03 December 2020
As we welcome relatives into our homes this Christmas, we won’t be able to hug or kiss them. How difficult is that going to be? As they walk in the door the temptation to hug will be pretty difficult to resist. If they stay for a few days it will be nigh on impossible. Why can’t we just follow the rules, we know they make sense. A hug could kill, but it won’t, will it?
We don’t follow the rules because as humans we are almost always overconfident. We are built to overestimate our own skills and chances of success. Overconfidence in decision making is innate to all of us, but more prevalent in those who think they know more than others. Donald Trump or Dominic Cummings spring to mind? The entire approach of the UK government? From a survey, 84% of Frenchmen thought they were better than average lovers…
Those who think they know more than others have fallen prey to what is called the “illusion of knowledge”. As humans we do not like uncertainty, so we collect information. Think of what you have done to understand Covid-19 and its impact! The result is we think we are better informed and that we know better than others. We act on this information with overconfidence!!
Investors in the stock market fall prey to that illusion of knowledge time and time again. Surely to invest you need to know what is going on. But if you think you know what is going on you fall into the psychology of overconfidence. Speaking to the management must give you an insight? Pouring over annual reports must give you an advantage? Not so if you become overconfident.
As an investor you have to have a toolbox to guard against confidence. At MVAM, it might not surprise regular readers to know we have a saying for this. “What an analyst doesn’t know will kill you!” Or to put it another way – there is always something that is happening in this world that you do not know about, which could wreck your certain investment winner.
For those of you looking to pick an investment manager to run your money find the ones that admit they made good profits on an investment for totally different reasons as to why they invested in the first place. Or ones that readily concede that they get things wrong. Investment management offices devoid of crystal balls is a good place to start!!

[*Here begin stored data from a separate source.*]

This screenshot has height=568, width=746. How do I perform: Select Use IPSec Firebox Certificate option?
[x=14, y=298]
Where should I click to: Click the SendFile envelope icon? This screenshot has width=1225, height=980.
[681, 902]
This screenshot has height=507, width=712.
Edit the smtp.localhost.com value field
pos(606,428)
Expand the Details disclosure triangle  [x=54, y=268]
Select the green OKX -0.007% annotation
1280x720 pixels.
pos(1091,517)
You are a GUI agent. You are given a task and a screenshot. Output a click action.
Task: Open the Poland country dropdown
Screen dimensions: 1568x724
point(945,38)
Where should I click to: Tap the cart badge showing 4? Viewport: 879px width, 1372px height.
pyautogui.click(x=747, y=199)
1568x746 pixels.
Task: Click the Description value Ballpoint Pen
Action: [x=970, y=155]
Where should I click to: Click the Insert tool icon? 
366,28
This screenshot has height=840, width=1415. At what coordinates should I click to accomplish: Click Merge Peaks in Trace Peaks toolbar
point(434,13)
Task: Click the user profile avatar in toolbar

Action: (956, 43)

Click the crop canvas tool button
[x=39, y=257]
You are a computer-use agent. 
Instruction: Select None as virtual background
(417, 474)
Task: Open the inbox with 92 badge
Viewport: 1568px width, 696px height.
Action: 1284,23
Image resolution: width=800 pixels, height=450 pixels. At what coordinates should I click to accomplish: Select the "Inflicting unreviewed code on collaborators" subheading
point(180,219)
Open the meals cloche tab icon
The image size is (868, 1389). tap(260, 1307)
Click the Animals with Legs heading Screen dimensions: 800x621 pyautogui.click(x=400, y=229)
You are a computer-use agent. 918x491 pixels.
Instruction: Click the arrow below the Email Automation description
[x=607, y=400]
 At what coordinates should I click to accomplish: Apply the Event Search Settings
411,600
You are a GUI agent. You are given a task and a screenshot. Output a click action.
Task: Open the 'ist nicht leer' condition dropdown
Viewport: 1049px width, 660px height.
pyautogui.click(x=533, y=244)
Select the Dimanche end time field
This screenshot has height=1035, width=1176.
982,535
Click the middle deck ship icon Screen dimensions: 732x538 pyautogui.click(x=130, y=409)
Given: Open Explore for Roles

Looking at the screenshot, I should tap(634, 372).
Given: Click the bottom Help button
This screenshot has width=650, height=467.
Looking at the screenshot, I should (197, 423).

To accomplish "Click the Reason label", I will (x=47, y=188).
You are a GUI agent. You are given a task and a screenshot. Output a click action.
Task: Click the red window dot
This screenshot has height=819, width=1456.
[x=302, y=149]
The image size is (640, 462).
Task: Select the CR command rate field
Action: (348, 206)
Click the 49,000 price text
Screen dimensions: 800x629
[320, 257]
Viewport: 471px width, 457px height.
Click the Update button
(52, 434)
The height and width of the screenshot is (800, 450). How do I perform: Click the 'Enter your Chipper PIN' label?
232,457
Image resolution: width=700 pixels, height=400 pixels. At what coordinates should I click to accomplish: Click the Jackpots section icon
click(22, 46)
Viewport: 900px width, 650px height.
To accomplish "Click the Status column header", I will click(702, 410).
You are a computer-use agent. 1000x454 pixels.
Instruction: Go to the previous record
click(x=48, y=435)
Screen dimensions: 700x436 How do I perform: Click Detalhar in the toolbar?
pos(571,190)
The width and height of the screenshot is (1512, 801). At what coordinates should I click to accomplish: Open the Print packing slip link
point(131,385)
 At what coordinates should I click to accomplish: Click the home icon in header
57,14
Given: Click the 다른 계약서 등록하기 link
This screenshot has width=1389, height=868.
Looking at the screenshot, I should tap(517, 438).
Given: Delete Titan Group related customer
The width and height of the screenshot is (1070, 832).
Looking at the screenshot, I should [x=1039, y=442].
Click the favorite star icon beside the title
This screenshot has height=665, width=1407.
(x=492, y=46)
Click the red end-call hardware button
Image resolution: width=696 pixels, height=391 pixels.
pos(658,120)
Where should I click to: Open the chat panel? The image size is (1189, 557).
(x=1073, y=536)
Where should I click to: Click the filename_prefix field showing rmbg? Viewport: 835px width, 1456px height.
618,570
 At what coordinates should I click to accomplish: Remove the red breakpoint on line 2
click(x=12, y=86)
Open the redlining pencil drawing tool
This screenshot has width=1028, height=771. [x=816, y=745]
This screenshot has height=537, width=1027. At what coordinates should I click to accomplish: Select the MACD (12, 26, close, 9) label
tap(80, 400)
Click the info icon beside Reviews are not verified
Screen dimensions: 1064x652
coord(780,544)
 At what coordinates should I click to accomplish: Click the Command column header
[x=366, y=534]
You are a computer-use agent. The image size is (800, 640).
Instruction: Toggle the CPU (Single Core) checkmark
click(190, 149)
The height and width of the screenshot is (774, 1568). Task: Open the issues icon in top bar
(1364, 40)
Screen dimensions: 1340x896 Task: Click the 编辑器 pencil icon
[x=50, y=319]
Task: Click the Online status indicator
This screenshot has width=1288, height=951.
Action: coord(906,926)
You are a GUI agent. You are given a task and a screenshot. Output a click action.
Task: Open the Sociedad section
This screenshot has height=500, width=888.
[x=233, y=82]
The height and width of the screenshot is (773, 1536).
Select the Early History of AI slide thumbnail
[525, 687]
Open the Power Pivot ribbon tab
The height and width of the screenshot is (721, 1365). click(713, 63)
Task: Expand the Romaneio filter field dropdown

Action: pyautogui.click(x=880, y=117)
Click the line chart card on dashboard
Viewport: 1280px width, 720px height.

These tools that we use to avoid our ingrained mental pitfalls must all be sharpened this Christmas. We must remind ourselves as we meet our friends or relatives that it does not always happen to someone else – over confidence if ever there was. But also, if the turkey dinner just ends up being average rather than superb don’t be too hard on yourself either. Average is fine. In a world of 8 billion we are all pretty much in that category whether we believe it or not!!